Тонкие двери комнат общежития легко пропускали звук, и когда в общежитии было тихо, разговор становился достоянием всего коридора. Можно было слышать даже, как перелистывают книжку. Юлька, поднимаясь на второй этаж, еще издали услышала голоса в Наташиной комнате. Она обрадовалась, заспешила. Но потом круто остановилась, узнав говоривших по голосу. Это были Андрей и Зинка.
Качнулась и поплыла перед Юлькиными глазами крашенная шаровой краской безликая стена коридора. За дверью, переплетаясь и сдваиваясь, звучали негромкие голоса, и не было для Юльки звуков в мире, кроме этих двух голосов. Она подумала, что мерзко стоять вот так у двери и подслушивать, но ноги точно пристыли к полу.
— Я заходила к тебе домой, — сказала Зинка. — А потом побежала тебе навстречу по той дорожке. Я же знаю, где ты ходишь…
Несколько секунд в комнате стояла тишина.
Мягко прозвучали за дверью чьи-то шаги. Прошелестела и замерла ткань.
— Ты молчишь?
Зинкин голос доносился теперь из другого конца комнаты.
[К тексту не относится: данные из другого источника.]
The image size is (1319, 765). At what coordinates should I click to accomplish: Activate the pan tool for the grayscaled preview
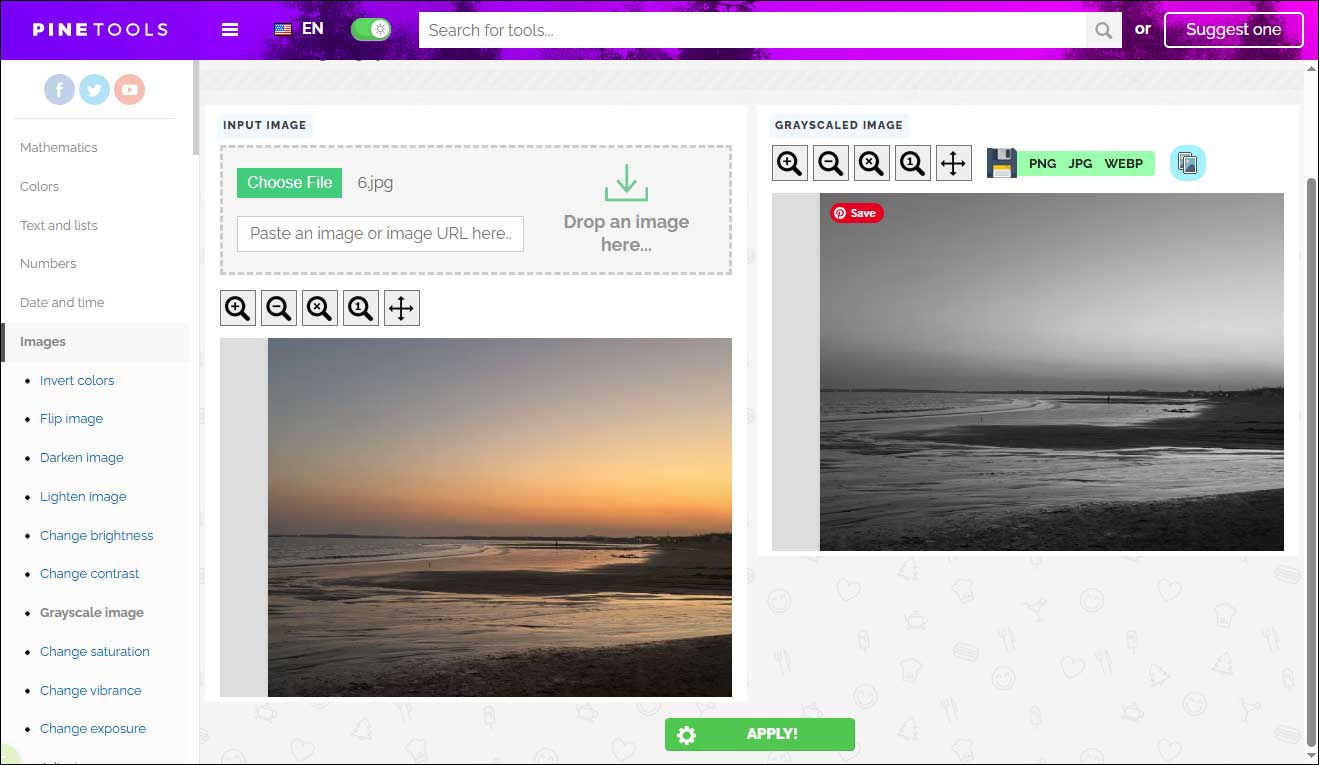coord(953,162)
Юлька вспомнила, что там, в переднем углу, висит Наташкино круглое зеркало, и представила себе, как Зинка неторопливо расчесывает гребнем свои распущенные волосы.
Андрей что-то сказал глухо, Юлька не разобрала.
— Ты сердишься, что я притащила тебя к себе?..
Так могла говорить женщина, хорошо знающая мужчину, с которым осталась один на один.
— Нет, Зинок. Я не сержусь.
Опять послышались шаги и замерли.
— Какой ты колючий да жесткий, давно не брился, что ли? — совсем тихо сказала Зинка.